What Is Maui’s Bill 9?
Bill 9 is a zoning correction law.
It eliminates a long-standing exemption that allowed transient vacation rentals (TVRs) to operate in apartment-zoned districts, areas originally intended for long-term residential housing. These properties are often referred to as Minatoya List units.
Under Bill 9:
Apartment-zoned properties may no longer operate as short-term rentals unless rezoned
More than 6,000 units are expected to transition back to long-term residential use
Hotel, resort-zoned properties, timeshares, and licensed bed-and-breakfasts remain unaffected
Key takeaway: Bill 9 does not eliminate tourism or short-term rentals on Maui. It realigns zoning with its original residential purpose.
Why Did Maui Pass Bill 9?
The urgency intensified after the Maui wildfires, which exposed and worsened an already critical housing shortage.
According to Maui County:
Short-term rentals account for 21% of Maui’s total housing stock, the highest percentage in Hawaii
94% of affected units are owned by non-residents, many living outside of Hawaii
Thousands of local households could afford these units if returned to the long-term market
County leadership framed Bill 9 as the fastest way to add housing inventory without new construction, while prioritizing residents who live and work on Maui.
What Bill 9 Changes — and What It Doesn’t
What Changes
Apartment-zoned short-term rentals will be phased out
Phase-out deadlines range from 2029 to 2031, depending on location
Owners may pursue rezoning into future H-3 or H-4 hotel districts, subject to approval
What Stays the Same
Approximately 6,500 TVR parcels countywide remain legal
Thousands of hotel units and over 2,400 timeshares and B&Bs continue operating
Tourism remains a central pillar of Maui’s economy
This distinction is critical and often misunderstood.
Why Other Hawaii Counties Are Watching Closely
Maui has always been the first county in Hawaii to enact STVR restrictions. Oahu, Kauai and Big Island followed Maui in the past.
On the Big Island, Hawaii County recently adopted Bill 47, scheduled to take effect in July 2026. While far less sweeping than Maui’s Bill 9, it introduces new compliance standards and reinforces the direction of travel.

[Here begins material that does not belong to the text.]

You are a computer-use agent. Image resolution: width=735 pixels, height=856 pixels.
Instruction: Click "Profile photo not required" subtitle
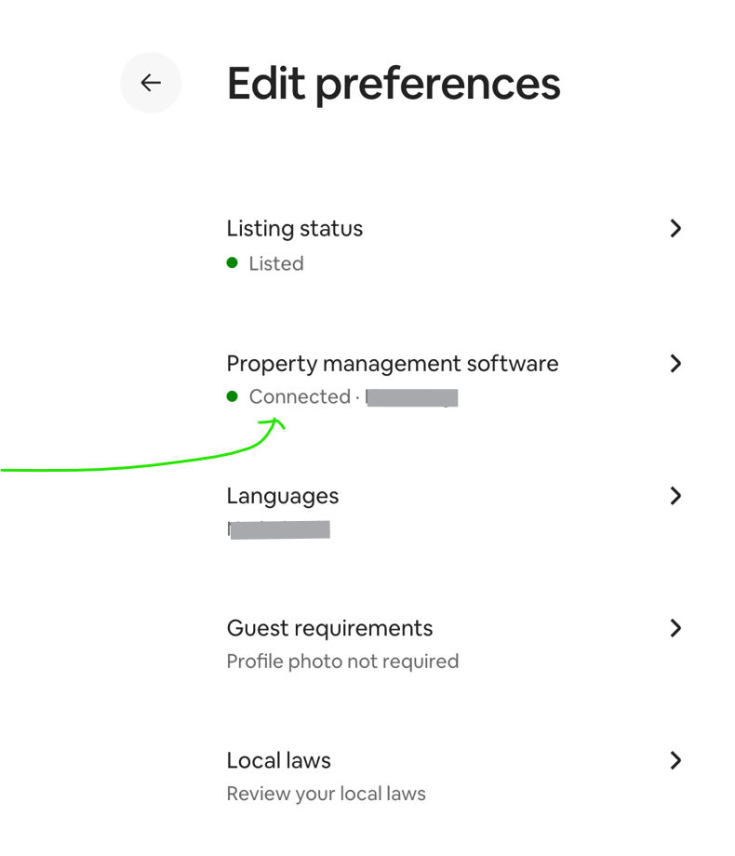[x=342, y=662]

The broader pattern is clear:
Counties are under pressure to address housing shortages
Short-term rentals are increasingly part of the policy conversation
Zoning, taxation, and enforcement are becoming more structured
The Big Island Reality: A Different Ownership Profile
The Big Island is not Maui.
Here, many short-term rental owners are:
Resident investors
Second-home owners
Families using limited rentals to offset maintenance, insurance, and property tax costs
Short-term rentals also provide meaningful employment for:
Cleaners
Property managers
Landscapers
Maintenance professionals
At the same time, it’s also true that some operators have taken advantage of loopholes, operating without proper permits or paying incorrect property tax classifications. That imbalance creates frustration — and fuels calls for reform.

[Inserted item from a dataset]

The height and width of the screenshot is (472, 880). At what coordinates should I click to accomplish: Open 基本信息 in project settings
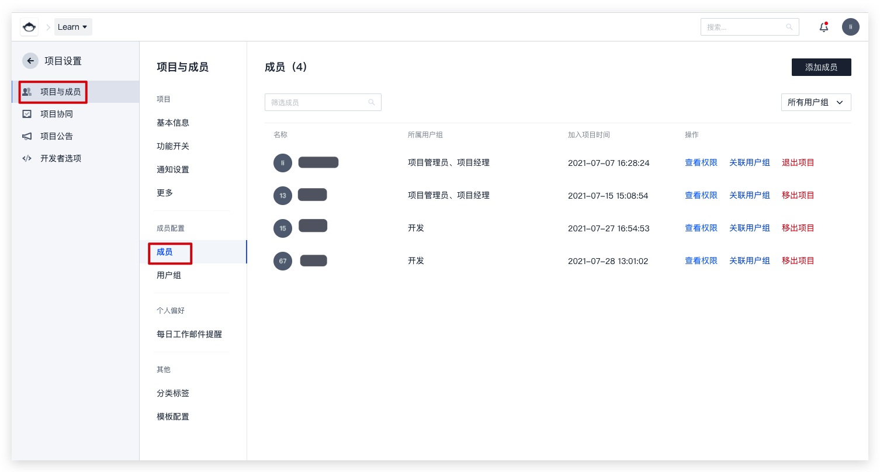tap(173, 123)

The challenge is finding a measured balance that supports housing needs without undermining local livelihoods.
Do Short-Term Rental Restrictions Hurt Tourism?

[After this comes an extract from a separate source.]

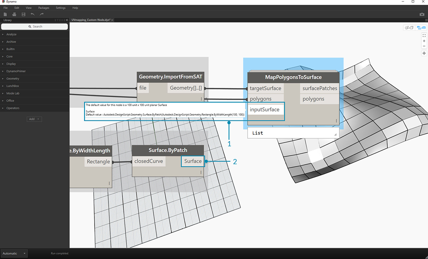Collapse the Library panel

[x=66, y=20]
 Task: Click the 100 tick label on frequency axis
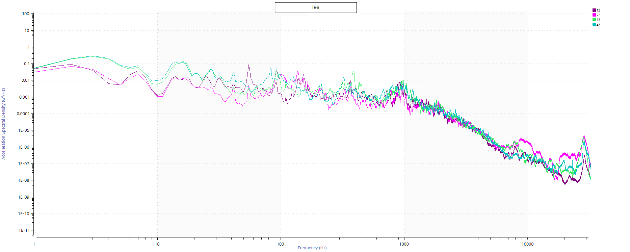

Global data suggests otherwise.
Cities such as New York, Amsterdam, and Barcelona have implemented strict short-term rental limits. In each case:
Short-term rental supply declined sharply
Hotel occupancy and revenue increased
Visitor demand shifted — it did not disappear
Maui estimates a potential $60 million reduction in tax revenue, but officials describe it as a return to prior-year levels rather than a collapse.
For the Big Island, this raises important questions about revenue mix, workforce transition, and long-term planning.
What Property Owners Should Be Thinking About Now
Whether you own property on Maui, the Big Island, or elsewhere in Hawaii, this is a moment to pause and reassess.
Ask yourself:
What is my property’s zoning?
Is my rental use compliant today — and in 2026 or beyond?
Am I classified correctly for property tax purposes?
How would future regulations affect long-term value?
Regulatory clarity is becoming just as important as location and views.
There are no simple answers. Housing affordability, tourism, local jobs, and investment realities are deeply connected. Each island has its own nuances, and one-size-fits-all solutions rarely work well in Hawaii.